Monterrey nunca estuvo en mis planes, pero fue parte de mi destino.
Venía de un periodo muy triste, denso y obscuro en el que literal y metafóricamente estaba desapareciendo. Monterrey fue la luz al final del túnel, fue la calma después de la tempestad, fue la tierra después de tocar fondo, fue mi segunda oportunidad, fue medicina para mi alma, fue el reencuentro conmigo.
No puedo decir que fue aire fresco porque, más bien, se sintió como una bocanada de aire hirviendo. Que, para muchos, puede resultar sofocante. Pero, para mí, fue como un abrazo cálido de bienvenida.
Monterrey y yo tuvimos una conexión instantánea. No sé cómo explicarla porque no fue exactamente a la ciudad, sino a la energía nueva que me brindaba.
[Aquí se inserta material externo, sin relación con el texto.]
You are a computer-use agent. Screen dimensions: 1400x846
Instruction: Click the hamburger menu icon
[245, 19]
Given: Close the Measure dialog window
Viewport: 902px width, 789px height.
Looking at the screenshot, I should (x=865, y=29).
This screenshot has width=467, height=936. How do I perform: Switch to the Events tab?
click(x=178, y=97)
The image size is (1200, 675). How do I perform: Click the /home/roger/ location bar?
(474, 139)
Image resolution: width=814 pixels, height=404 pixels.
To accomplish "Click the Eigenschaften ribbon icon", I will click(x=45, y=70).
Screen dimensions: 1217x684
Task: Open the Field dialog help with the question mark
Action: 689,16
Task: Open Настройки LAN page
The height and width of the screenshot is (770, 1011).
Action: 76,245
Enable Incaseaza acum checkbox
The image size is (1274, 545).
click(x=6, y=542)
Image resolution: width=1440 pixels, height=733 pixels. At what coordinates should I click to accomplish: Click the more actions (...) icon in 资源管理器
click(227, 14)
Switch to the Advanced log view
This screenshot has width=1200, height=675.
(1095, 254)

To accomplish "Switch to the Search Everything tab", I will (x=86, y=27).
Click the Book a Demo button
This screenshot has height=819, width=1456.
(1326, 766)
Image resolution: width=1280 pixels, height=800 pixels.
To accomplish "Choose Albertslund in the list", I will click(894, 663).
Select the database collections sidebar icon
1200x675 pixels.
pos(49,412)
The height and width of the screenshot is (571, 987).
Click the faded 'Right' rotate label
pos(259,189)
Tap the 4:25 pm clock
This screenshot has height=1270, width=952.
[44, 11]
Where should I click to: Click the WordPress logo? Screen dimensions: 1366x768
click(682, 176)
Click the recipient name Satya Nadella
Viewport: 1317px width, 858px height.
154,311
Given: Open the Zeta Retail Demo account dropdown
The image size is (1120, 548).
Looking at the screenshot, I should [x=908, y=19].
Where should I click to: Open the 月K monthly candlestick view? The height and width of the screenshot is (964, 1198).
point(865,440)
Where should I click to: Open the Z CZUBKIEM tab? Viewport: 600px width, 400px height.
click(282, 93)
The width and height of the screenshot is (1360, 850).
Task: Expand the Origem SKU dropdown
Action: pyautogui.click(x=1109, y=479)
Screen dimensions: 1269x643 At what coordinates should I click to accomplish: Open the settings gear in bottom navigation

Fue sentir que no había otro lugar en el mundo donde debía estar en ese preciso momento. Me sentí parte.
Y, a pesar de que se sintió hogar en mi corazón desde el principio, también sabía que lo nuestro iba a durar sólo por un periodo breve de tiempo. Entonces, decidí vivirla completita. Me llené de sus hermosas y majestuosas montañas. Y aunque era ruidosa como cualquier ciudad grande, ahí encontré silencio y paz en mi interior.
Desde que mi mamá me propuso la idea de irme a estudiar para allá, todo se acomodó para que sucediera. Aunque nunca fue fácil porque sabía lo que le implicaba a mi familia que yo me fuera. Así que dos promesas me hice al llegar:
La primera fue que iba a comprometerme al máximo. Ya que, al tener la experiencia previa de haber renunciar a mi primera carrera, sabía que no iba a haber Universidad perfecta. Pero, para mí, esa oportunidad era única en la vida y no pensaba desaprovecharla. Entonces, me comprometí de lleno: con mis estudios, con mis clases, con mi formación, con mi servicio becario, con mis prácticas, con mi trabajo y con agradecer cada día el poder estar ahí.
La segunda promesa fue que iba a disfrutar el tiempo conmigo. Y así lo hice. En Monterrey amé mi soledad más que nunca. Iba yo sola al cine, a comer, a los cafés, a las librerías, a las tiendas, a los parques, a la alberca, a caminar, a todos lados. Me encantaba. Lo disfruté tanto que hasta llegué a contemplar felizmente la idea de vivir sola, por siempre. Me di cuenta que, después de mucho tiempo de haberme rechazado tanto; me convertí en el gran amor de mi vida.
Entonces, fue que pude amar y ser amada como siempre había querido. Y, de nuevo, sin planearlo; conocí a mi compañero de vida con quien vengo construyendo un amor inmenso, ligero y real desde hace casi 11 años. Comprendiendo que nada puedo exigir afuera, sino me lo doy antes yo misma. Porque, aunque suene lo más trillado del mundo: no puedes amar de verdad hasta que aprendes a amarte primero a ti.
Monterrey, representó amor en todos sentidos: amor a mí misma, amor en pareja y también amor a nuestro primer perrito, Huevo. Así que muchas cosas le agradezco a mi querido Monterrey y es curioso porque, cada que regreso, ya no siento esa conexión del lugar donde debo estar. Sin embargo, siento esa complicidad de la tierra en la que aprendí a renacer. Donde llegué perdida y me encontré a mí misma.